1789 üzerinden bakıldığında, Osmanlı zaten kaygan zeminde.
Çağ'ını kaybetmiş.
Avrupa'daki devlet'ler birbiri ile akraba ise Osmanlı'yı tasfiye için kurulan I. Dünya Savaşı sahnesi'nin oyuncuları yek tek ortada:
Almanlar "iyi polis", İngilizler "kötü polis".
1789 Paris ise güvenli çıkış kapısı.
Kaldı ki, Almanlar, Çanakkale Zaferi üzerinden Rusya'nın, TM üzerinden Osmanlı'nın içinde ise bir başka basit soru:
Almanlar, I. Dünya Zaferi'ni kazanmış olsaydı, "1786 İhtilali" diye bir şey kalır mıydı?!
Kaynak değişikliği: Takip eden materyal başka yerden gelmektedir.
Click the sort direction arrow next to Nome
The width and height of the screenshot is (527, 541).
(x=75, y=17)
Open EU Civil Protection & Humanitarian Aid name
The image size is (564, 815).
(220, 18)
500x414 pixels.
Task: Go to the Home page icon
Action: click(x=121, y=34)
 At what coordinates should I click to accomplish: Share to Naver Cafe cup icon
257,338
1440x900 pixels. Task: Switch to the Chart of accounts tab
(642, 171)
Kaldı ki, öncesinde 1776 bildirgesi var.
Ters'ten soralım:
1786'nın içinde derin Almanlar var ise 1. Dünya Savaş'ı nedir, ne değildir?!
Yani?!
Gördüklerinin yarısına.
Alman'lar içeriden, İngilizler dışarıdan çekiştirdi, cepheden cepheye koşuşturulan ortamda Osmanlı parçalandı.
Mareşal Fevzi Çakmak'ın anılarında, savaş raporları'nda var; "Almanlar, Osmanlı'yı kurtarmak için savaşmadı".
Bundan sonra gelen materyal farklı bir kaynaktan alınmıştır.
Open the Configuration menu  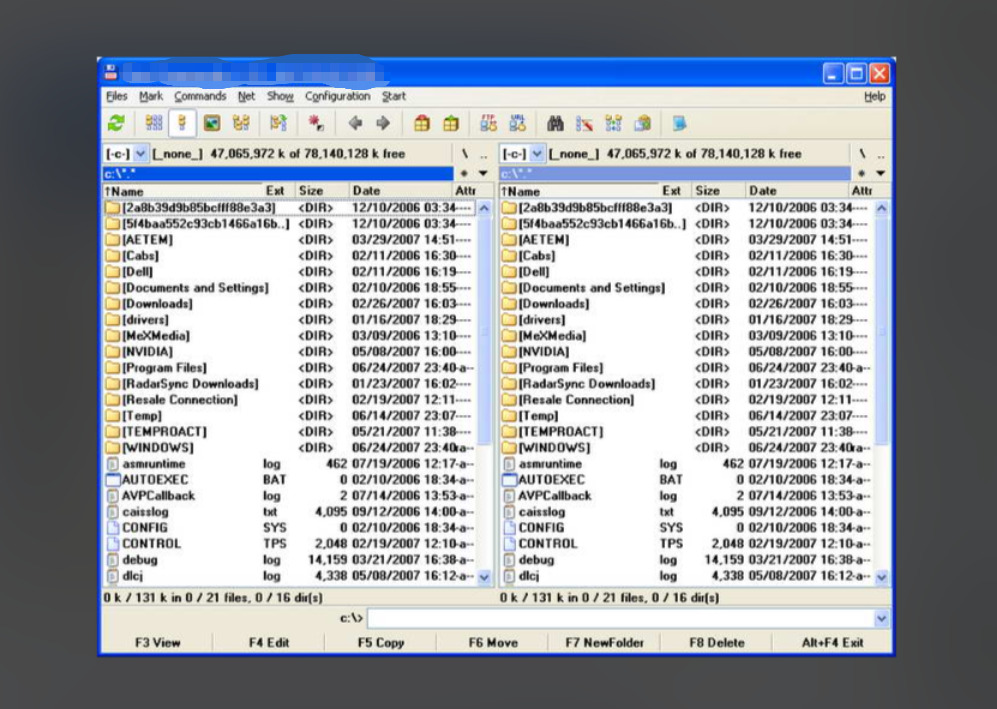[337, 96]
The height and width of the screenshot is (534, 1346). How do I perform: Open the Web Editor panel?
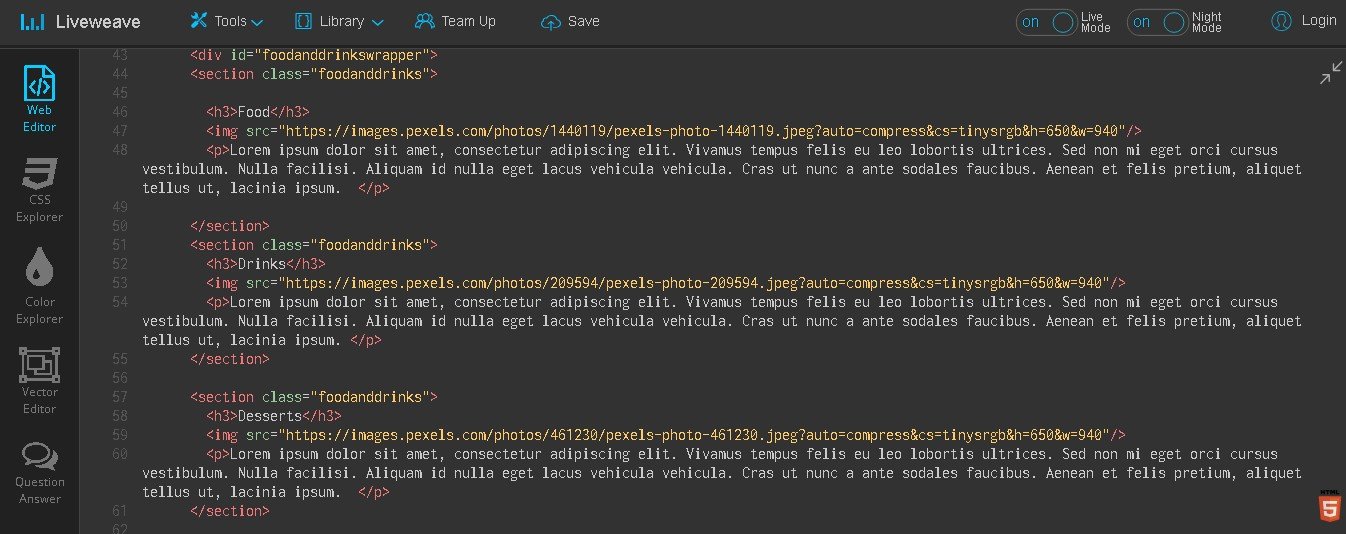(39, 98)
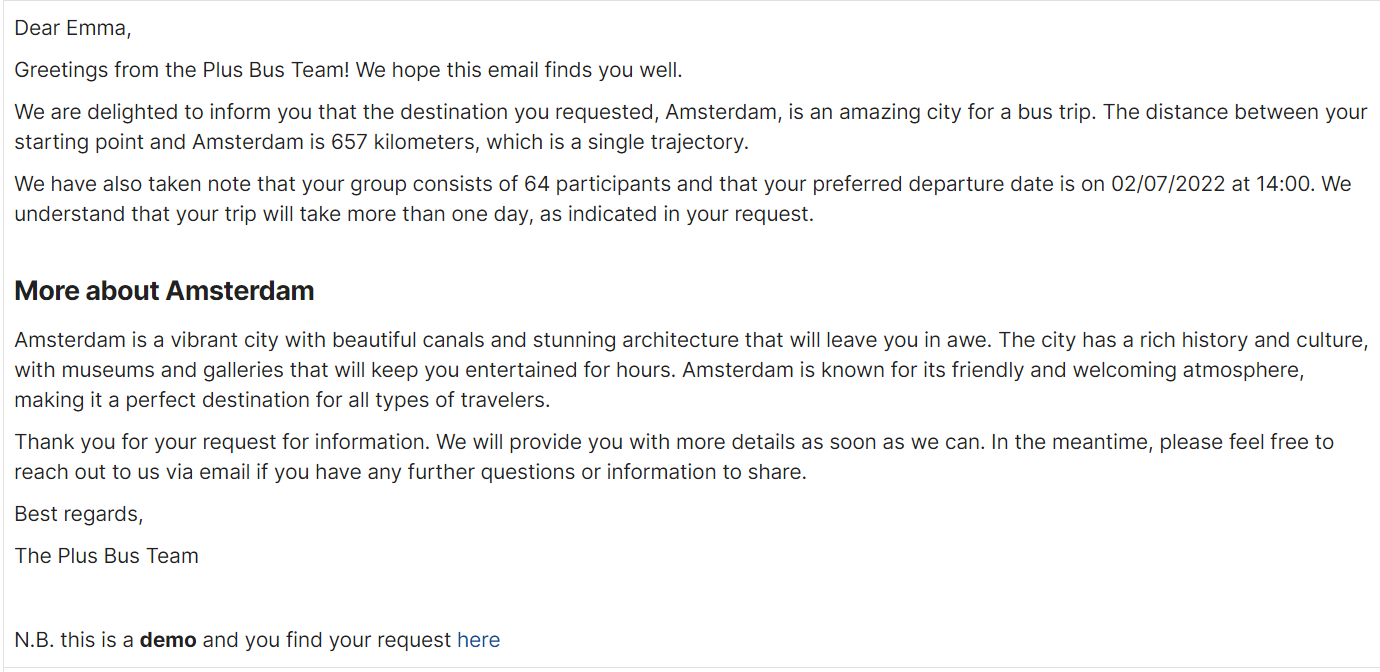Click the 'More about Amsterdam' heading
This screenshot has height=672, width=1380.
coord(164,291)
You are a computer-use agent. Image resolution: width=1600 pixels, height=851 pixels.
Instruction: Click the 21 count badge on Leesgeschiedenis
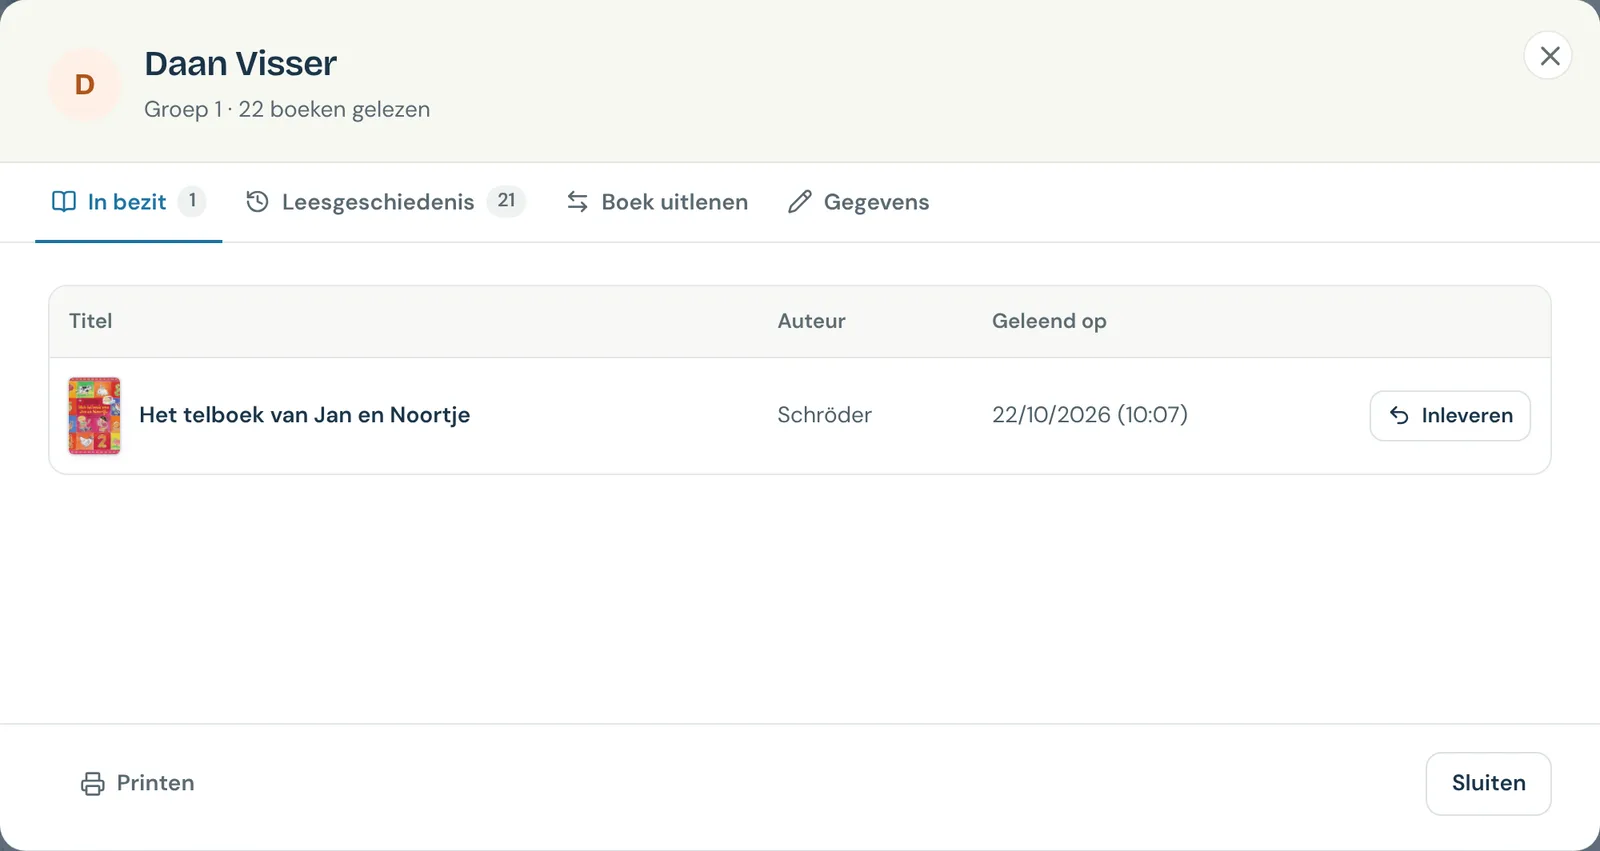[506, 201]
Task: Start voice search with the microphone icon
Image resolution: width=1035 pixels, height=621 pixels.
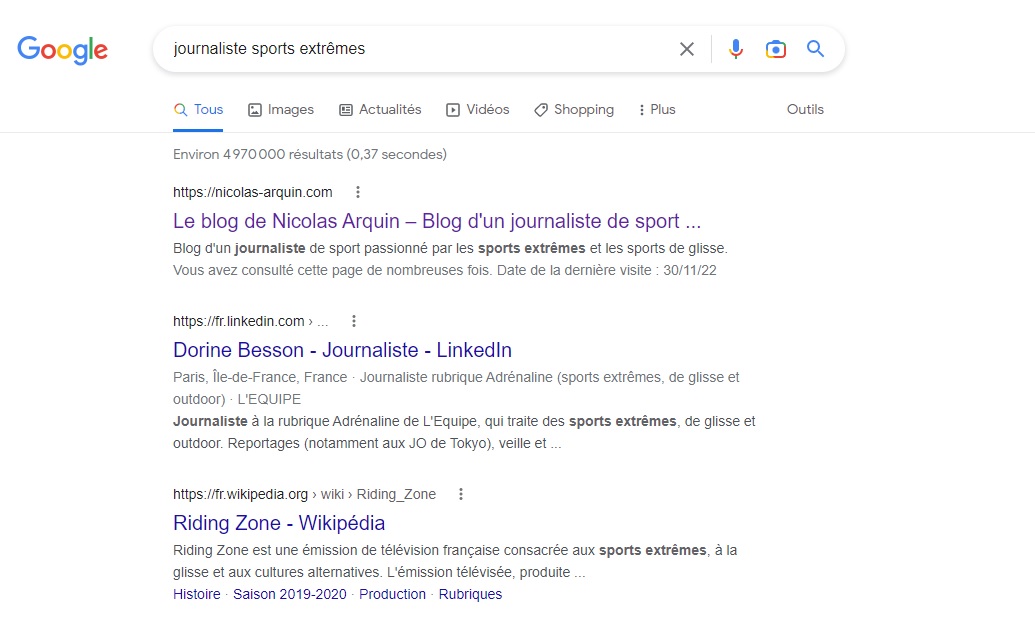Action: 736,49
Aksi durum olmuş olsaydı, Enver Paşa'nın akibeti çok farklı olurdu!
Kaldı ki, Enver Paşa'yı baş'a getirenler de "çok yetenekli, çok akıllı" olduğu için değil, iktidar hırsı ile dolu olduğundan ve de "Alman'ın sözünü" çok iyi dinlediği için süreç'e iliştirdi.
Liyakat esas olsaydı, Osmanlı hiç acılar içinde tasfiye olur muydu?!
...
Bir başka açıdan...
Almanlar, II. Dünya Savaşı'da, Avrupa'yı yaktı.
Nüans?!
Varsıl'ların binaları hariç her yer tarumar.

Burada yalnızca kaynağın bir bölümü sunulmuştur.